Entries for locating text and elements
▬▬▬
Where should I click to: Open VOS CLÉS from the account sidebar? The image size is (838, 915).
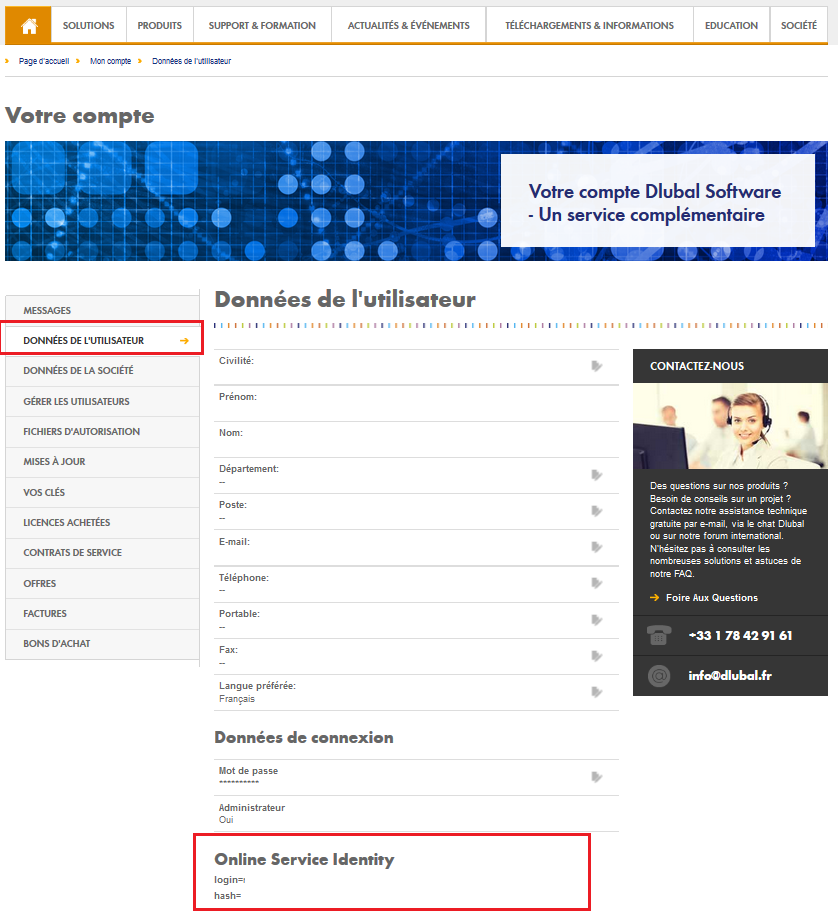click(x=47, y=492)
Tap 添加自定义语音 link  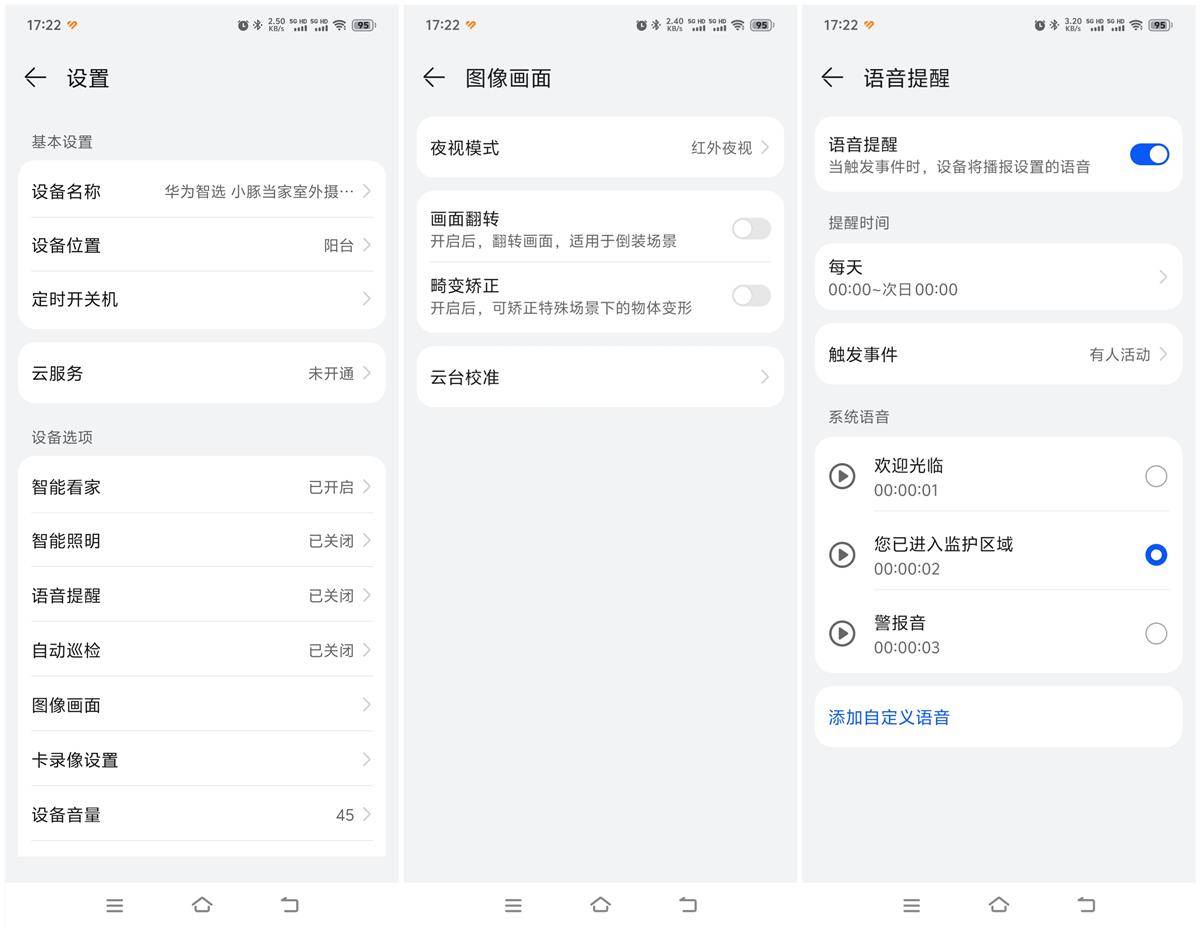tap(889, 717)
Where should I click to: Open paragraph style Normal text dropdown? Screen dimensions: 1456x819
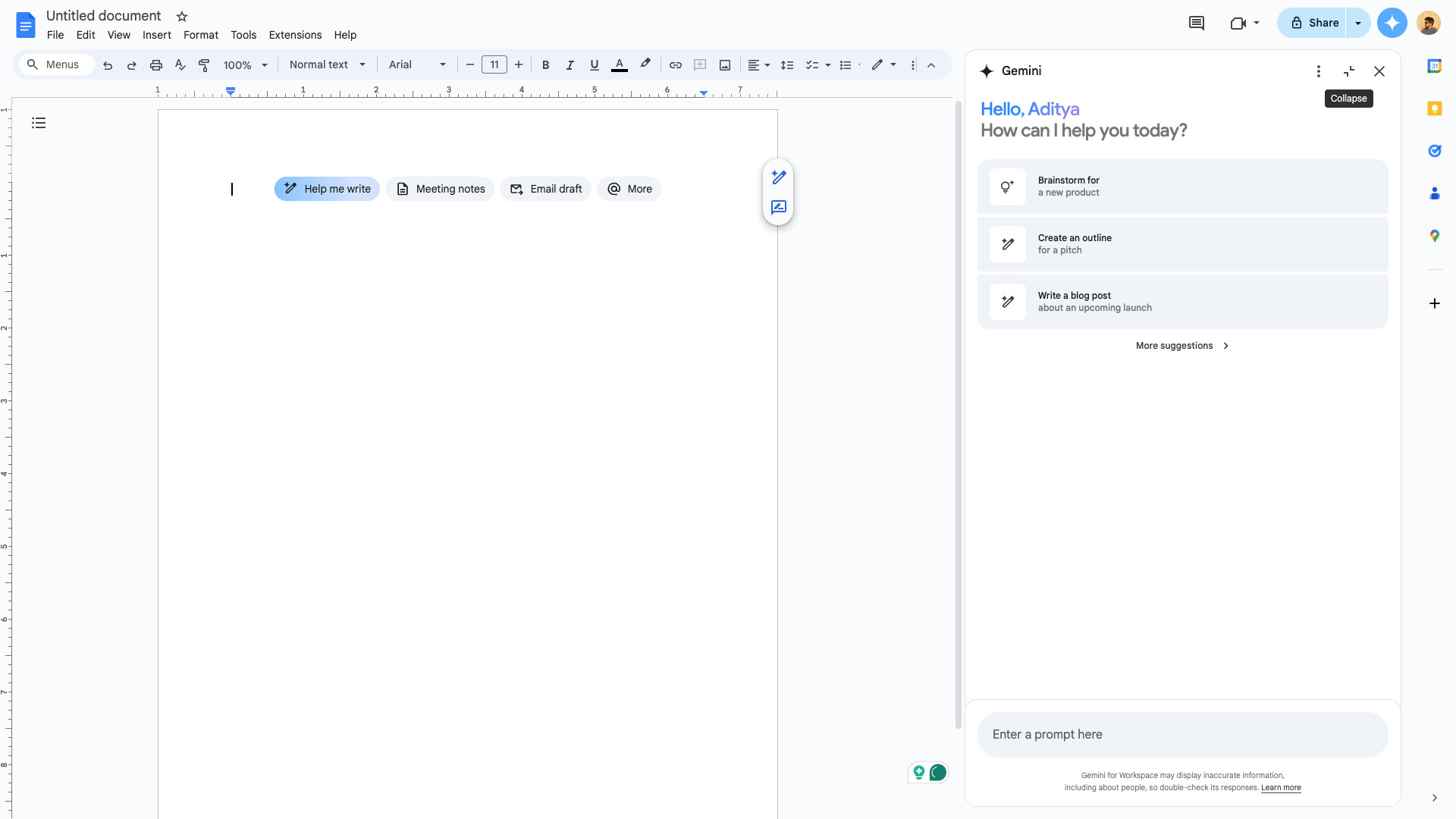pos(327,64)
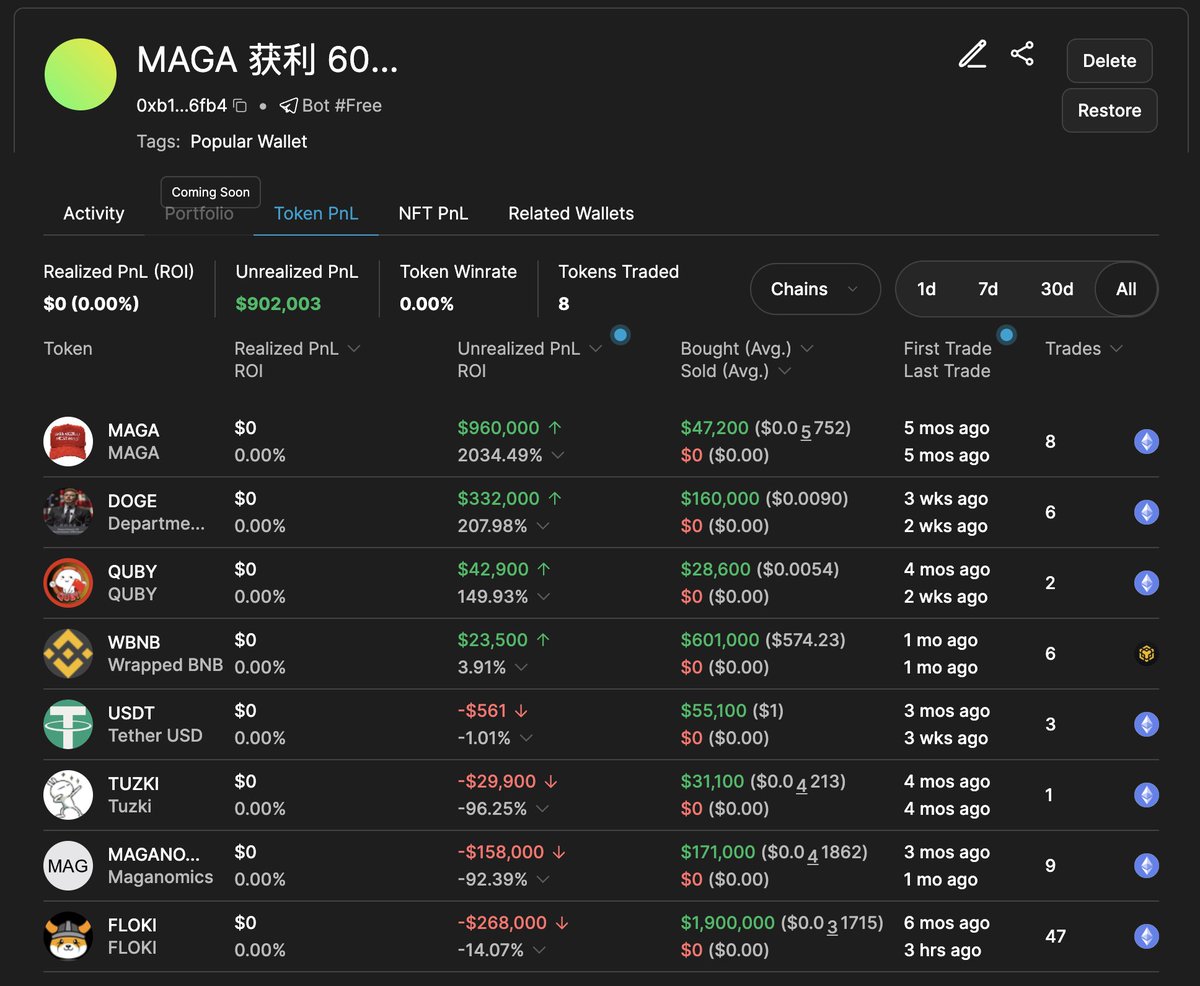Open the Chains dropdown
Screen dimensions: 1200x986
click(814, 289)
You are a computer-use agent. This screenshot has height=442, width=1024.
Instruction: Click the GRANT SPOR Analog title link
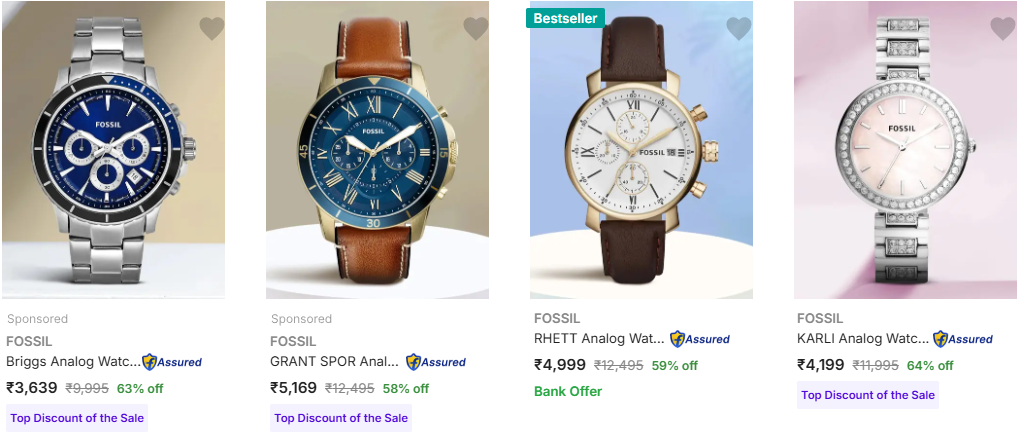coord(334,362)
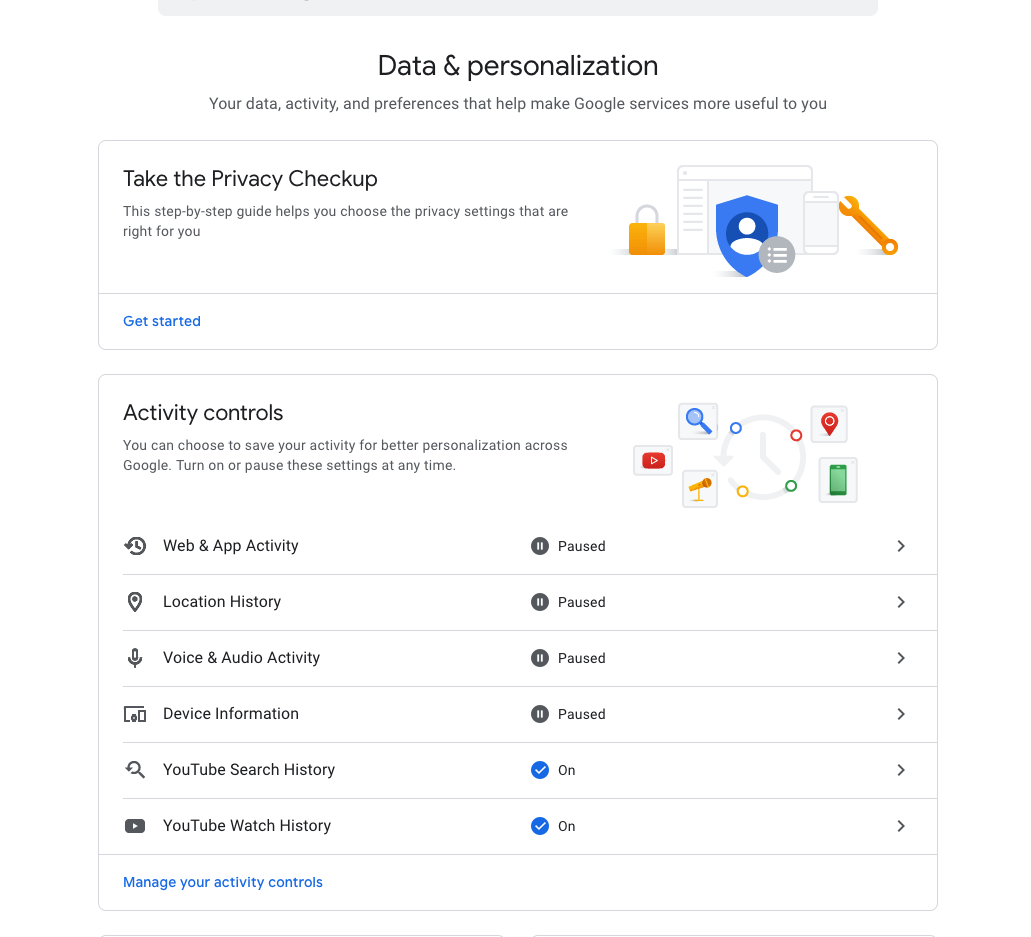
▬▬▬
→ **CHALLENGE**
From the records above, copy out in full each line that contains the word "should".

→ **TASK OUTPUT**
Where should I click to: Open VOS CLÉS from the account sidebar? The image size is (838, 915).
Where should I click to: Open paragraph style Normal text dropdown? Screen dimensions: 1456x819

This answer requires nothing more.